It may surprise you to learn that our diets account for up to twice as many greenhouse emissions as driving. One recent study suggested that the average US household's annual carbon food-print is 8.1 tonnes of "equivalent CO2 emissions" or CO2eq (a measure that incorporates any other greenhouse gases produced alongside the CO2). That's almost twice the 4.4 tonnes of CO2eq emitted by driving a 25-mile-per-US gallon (9 litres per 100 kilometres) vehicle 19,000 km - a typical year's mileage in the US.

As greenhouse gas emissions attract ever greater scrutiny and criticism, the fields of sustainable consumption and life-cycle carbon accounting have prompted academics to tally the greenhouse gas emissions of hundreds of products and manufacturing processes so that we can make more environmentally friendly food choices.

In the UK some supermarkets have already begun pilot programmes to label foods with their carbon footprint. One potato crisp producer is now labelling some lines with their CO2eq footprint - the makers calculated that each 34.5-gram packet that leaves the factory accounts for 75 grams of CO2eq. The Carbon Trust, a campaign group based in London, is working on a standardised system that companies can follow to work out the CO2eq footprint of any product.

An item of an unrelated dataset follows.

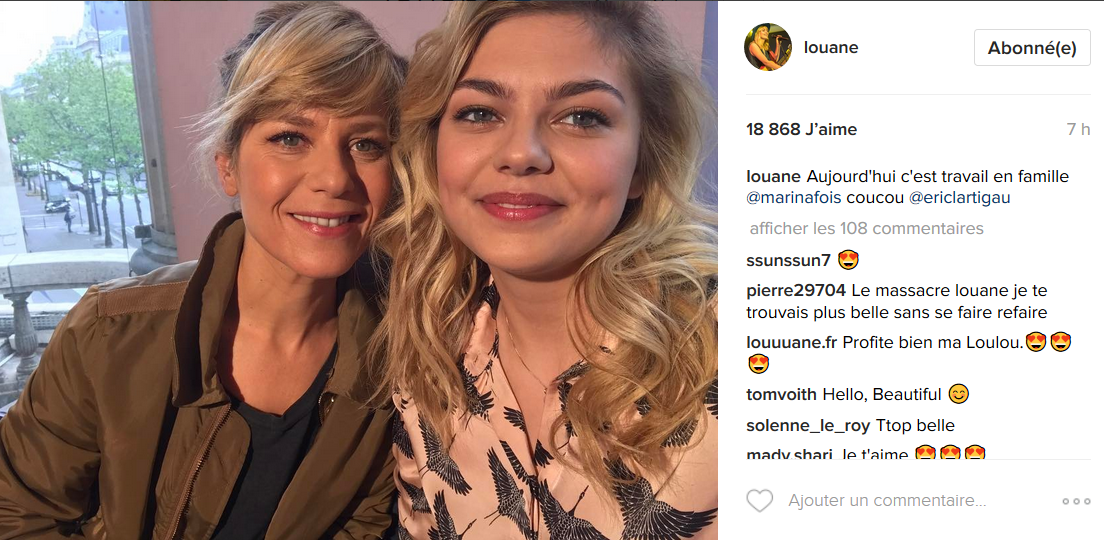Click the louane username in caption
The width and height of the screenshot is (1104, 540).
(x=773, y=177)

So how do you calculate your stomach's CO2eq footprint? It's far from simple. For a start, you have to analyse every joule of energy used, from farm to fork, to measure its greenhouse gas contribution. Food produced using wind or solar power will produce lower emissions than food reliant on gas or coal, for example. For meat and dairy produce you also have to account for methane and nitrous oxide emissions - both potent greenhouse gases.

Methane remains in the atmosphere for 9 to 15 years and traps heat 21 times as effectively as CO2. Fertilisers and manure release nitrous oxide, which is 296 times as good as CO2 at trapping heat and remains in the atmosphere for 114 years on average. A food's emissions total also depends heavily on where it grew and how it was transformed from raw ingredients into your dinner. This includes gases generated by tilling the land, sowing the crops, making fertilisers and pesticides, harvesting the food and shipping it to processing plants, as well as electricity for cleaning, processing and packing your food, and then transporting it to your store. Finally, the loss of carbon sinks when forests are cleared for grazing or crops has to be accounted for.

The calculations can become "fiendishly complicated", says Astrid Scholz, an ecological economist at Ecotrust, a think tank based in Portland, Oregon. Scholz led the development of a carbon calculator for the Bon Appétit Management Company Foundation, which developed a Low Carbon Diet for its 400 plus cafeterias in the US.

For example, to calculate the CO2eq impact of eating an industrially raised chicken breast, you would factor in the following. First, there's the emissions from preparing the feed pellets. This would include the fertiliser, growing and processing the grain, and finally transforming it into bite-sized pellets that will feed the chicken while it sits in a hut with 250,000 other birds. Add to that the energy for heating the structure, the fuel for transporting the chicken to the slaughter facility, and the emissions from running the slaughtering facility and manufacturing the packaging.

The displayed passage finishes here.